The family sued the Thompson school district for reimbursement of the private school tuition, as the IDEA permits when a district fails to provide a free, appropriate education. That is the case that led to the 2008 decision in the 10th Circuit written by Gorsuch.

Perkins said the family ended up moving to Dedham, Mass., where the local school district recognized Luke’s needs and allowed him to finish at the Higashi School.

“Luke will always need support in a world that still seems perplexing and threatening to him,” Perkins said. “But his quality of life after 13 years of appropriate education is vastly better than it would have been otherwise.”

He said Luke had acquired a passion for Lego toys, and the father placed a Lego model of the U.S. Capitol that Luke had assembled on the witness table. (Sen. Thom Tillis, R-N.C., later told him that the same model was being assembled as a project in his Senate office, and “my staff is struggling.”)

“Thankfully, Luke is unaware of the price paid for his education,” Perkins said. “He is ... unaware of the key place that one judge, with his radically restrictive interpretation of law, played in the fight for his right to a free and appropriate public education.”

Perkins drew support from some Democrats on the committee, while some Republicans questioned the premise that Gorsuch’s use of “merely” in his opinion had in any way altered controlling 10th Circuit precedent—the “more than de minimis” language.

The Republicans found some unexpected support from another witness on the same panel as Perkins. (The committee heard from 28 witnesses Thursday, split up into four groups.)

Deanell Reece Tacha, the retired dean of Pepperdine University law school who served on the 10th Circuit court with Gorsuch before she left the court in 2011, had been called by Republicans as a character witness for the nominee.

But she had something important to contribute in the discussion over Gorsuch’s opinion in the Thompson case and the Supreme Court’s Endrew F. decision.

“I can say with some authority that he was following ... what I wrote in the Urban case,” Tacha said, in reference to a 1996 decision, Urban v. Jefferson School District, in which the 10th Circuit court first embraced the “more than de minimis” standard.

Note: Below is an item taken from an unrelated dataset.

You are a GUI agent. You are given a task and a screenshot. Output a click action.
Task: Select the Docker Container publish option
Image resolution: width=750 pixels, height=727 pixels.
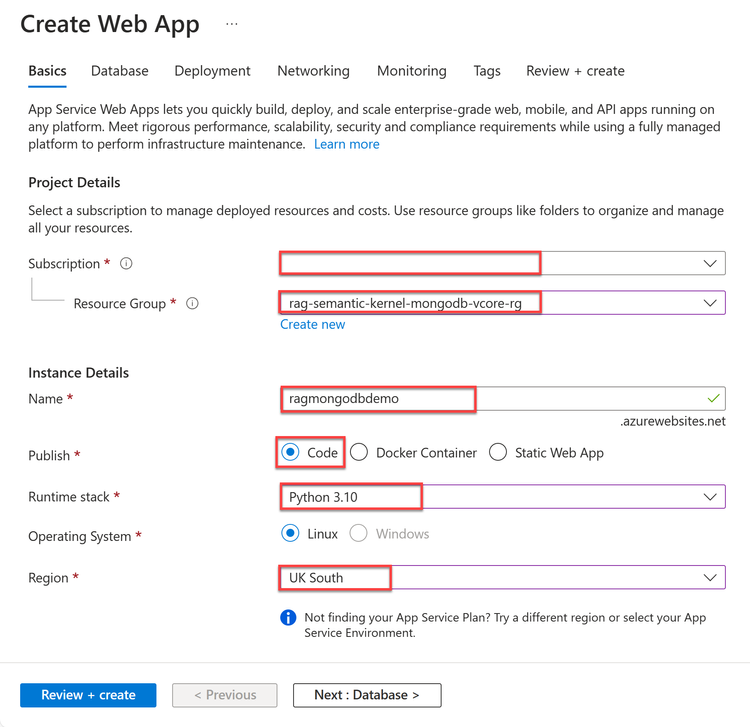[359, 453]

“What happened in the case that was issued yesterday is two circuits had chosen one standard, and the rest had chosen another standard ... on the interpretation of the IDEA,” Tacha said. “So, yesterday the Supreme Court carried out its very important function of clearing up what the standard would be.”

Federal appeals court judges are happy when the high court clears up such circuit conflicts, she said. But she repeated that Gorsuch’s opinion in the Thompson case “was based on the Urban case that I wrote, and it said the standard is, ‘must be more than de minimis.’”

Sen. Richard Durbin, D-Ill., who was the first to suggest to Gorsuch on Wednesday that the Supreme Court had just rebuked him in the Endrew F. ruling, told Tacha when she discussed the prevailing 10th Circuit standard, she left out the word added to “more than de minimis” by Gorsuch: “merely.”

“One word has made a big difference,” Durbin said. “It has taken ‘de minimis’ lower.”

Tacha later told Sen. Mike Lee, R-Utah, that Gorsuch was meticulous in crafting his opinions and she did not believe he intended to alter the “more than de minimis” standard with his use of the word “merely.”

Perkins said that he found Gorsuch’s “subtle wordcraft,” with “my son in the bullseye of that decision, very hard to take.”

Gorsuch’s confirmation hearing came to an end Thursday. Sen. Charles E. Grassley, R-Iowa, the chairman, repeated his intention for the committee to vote on the nomination next week.

A version of this news article first appeared in The School Law Blog.